Erstmals legte das Statistikamt mit den Veränderungsraten der Arbeitskosten im zweiten Quartal in der Europäischen (EU) nicht nur die Ergebnisse zur Arbeitskostenentwicklung in der Privatwirtschaft, sondern auch für den gesamten Dienstleistungsbereich vor. Nach diesen Ergebnissen verteuerte sich die Arbeitsstunde im zweiten Quartal im Produzierenden Gewerbe und im Dienstleistungsbereich in Deutschland auf Jahressicht um durchschnittlich 2,7 Prozent. In der gesamten EU erhöhten sich die Arbeitskosten im Zeitraum April bis Juni dagegen im Vergleich im Vorjahreszeitraum nur um 1,8 Prozent.

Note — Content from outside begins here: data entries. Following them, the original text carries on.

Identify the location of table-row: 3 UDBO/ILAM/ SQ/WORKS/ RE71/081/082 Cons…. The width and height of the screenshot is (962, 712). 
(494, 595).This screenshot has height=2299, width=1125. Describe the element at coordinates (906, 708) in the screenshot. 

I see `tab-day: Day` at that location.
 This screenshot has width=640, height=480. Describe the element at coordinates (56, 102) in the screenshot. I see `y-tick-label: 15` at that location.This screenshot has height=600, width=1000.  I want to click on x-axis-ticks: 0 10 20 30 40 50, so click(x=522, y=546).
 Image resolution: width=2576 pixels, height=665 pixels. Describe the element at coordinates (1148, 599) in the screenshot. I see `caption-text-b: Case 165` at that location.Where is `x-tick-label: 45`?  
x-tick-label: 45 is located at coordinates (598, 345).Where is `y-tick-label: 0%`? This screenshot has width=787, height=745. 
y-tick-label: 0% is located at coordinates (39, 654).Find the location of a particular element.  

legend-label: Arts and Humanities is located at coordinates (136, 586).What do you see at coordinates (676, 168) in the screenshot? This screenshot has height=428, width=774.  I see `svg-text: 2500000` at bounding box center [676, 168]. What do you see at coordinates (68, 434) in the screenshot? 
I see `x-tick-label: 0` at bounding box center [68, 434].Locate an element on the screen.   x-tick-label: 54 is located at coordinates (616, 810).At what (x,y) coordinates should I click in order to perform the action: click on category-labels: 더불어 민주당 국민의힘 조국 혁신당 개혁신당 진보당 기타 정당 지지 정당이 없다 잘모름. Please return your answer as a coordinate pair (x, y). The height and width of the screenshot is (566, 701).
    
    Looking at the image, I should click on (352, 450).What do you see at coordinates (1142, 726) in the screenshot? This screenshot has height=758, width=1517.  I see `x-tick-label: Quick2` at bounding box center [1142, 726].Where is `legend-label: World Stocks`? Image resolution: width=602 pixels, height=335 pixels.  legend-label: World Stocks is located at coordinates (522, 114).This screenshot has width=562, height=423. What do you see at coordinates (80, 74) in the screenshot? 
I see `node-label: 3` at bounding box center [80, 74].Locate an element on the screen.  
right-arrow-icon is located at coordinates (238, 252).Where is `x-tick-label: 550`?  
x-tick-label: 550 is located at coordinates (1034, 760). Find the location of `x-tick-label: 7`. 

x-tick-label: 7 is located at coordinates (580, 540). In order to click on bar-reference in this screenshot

Die höchsten Wachstumsraten wiesen von den 27 EU-Mitgliedsstaaten Rumänien (+7,1%), Finnland (+4,9%), Lettland und Bulgarien (+ jeweils +4,8%) auf. In den Niederlanden und in Spanien lagen die Arbeitskosten im zweiten Quartal dagegen lediglich 0,5 Prozent über dem Vorjahresstand, in Irland waren es sogar nur 0,4 Prozent. In Portugal verringerten sich die Arbeitskosten sogar auf Jahressicht um 4,0 Prozent. „Daten für Griechenland und die Tschechische Republik lagen nicht vor“, so das Statistikamt.